Given text:

============

Last updated: 3:58 AM December 27, 2009

The aughts were for naught.

After starting out the decade with so much promise, the Dow Jones industrial average - up more than 300 percent in the Nineties - ended the 10-year period with a whimper, finishing off 9.3 percent and forcing investors and homeowners alike to question most every asset class held in their portfolio.

That 17.6 percent average annual increase in the Nineties - the second best decade ever for stocks - drew tens of million of new investors into equities, and boy, did it hurt. Depressed home values and 401(k) accounts will force millions of workers to postpone their retirement - and the American Dreams of many have been burst.

For US stocks and investors, "the last 10 years have been a nightmare, really poor," Michele Gambera, chief economist at Ibbotson Associates, told one reporter.

Donald Marron, a former member of the White House Council of Economic Advisers, said in a published report that if you "want to play the blame game, the first group to blame are the irrationally exuberant investors back in 1999, who pushed valuations to levels that set us up for a tough decade."

============

Supplied information:
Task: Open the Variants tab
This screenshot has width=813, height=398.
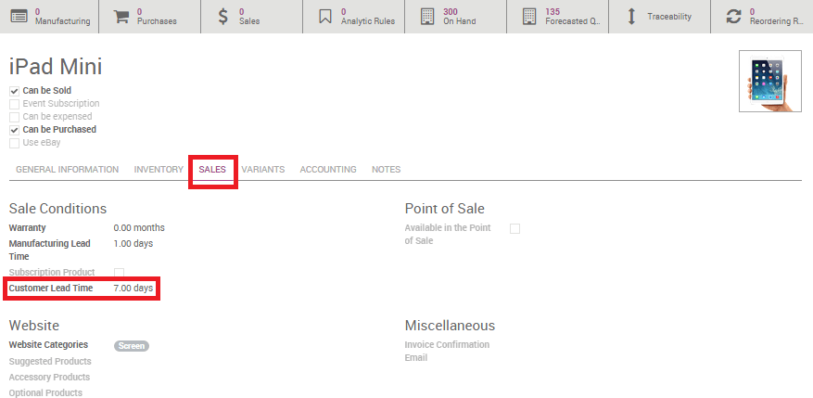Action: click(x=262, y=170)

============

What you will do:
1. In the article about the Dow's decade, what was the Dow's average annual increase during the Nineties?
2. Reproduce the part of the article about the Dow's decade starting at "Last updated: 3:58" and ending at "told one reporter.".

Results for the exercise:
1. 17.6 percent

2.
Last updated: 3:58 AM December 27, 2009

The aughts were for naught.

After starting out the decade with so much promise, the Dow Jones industrial average - up more than 300 percent in the Nineties - ended the 10-year period with a whimper, finishing off 9.3 percent and forcing investors and homeowners alike to question most every asset class held in their portfolio.

That 17.6 percent average annual increase in the Nineties - the second best decade ever for stocks - drew tens of million of new investors into equities, and boy, did it hurt. Depressed home values and 401(k) accounts will force millions of workers to postpone their retirement - and the American Dreams of many have been burst.

For US stocks and investors, "the last 10 years have been a nightmare, really poor," Michele Gambera, chief economist at Ibbotson Associates, told one reporter.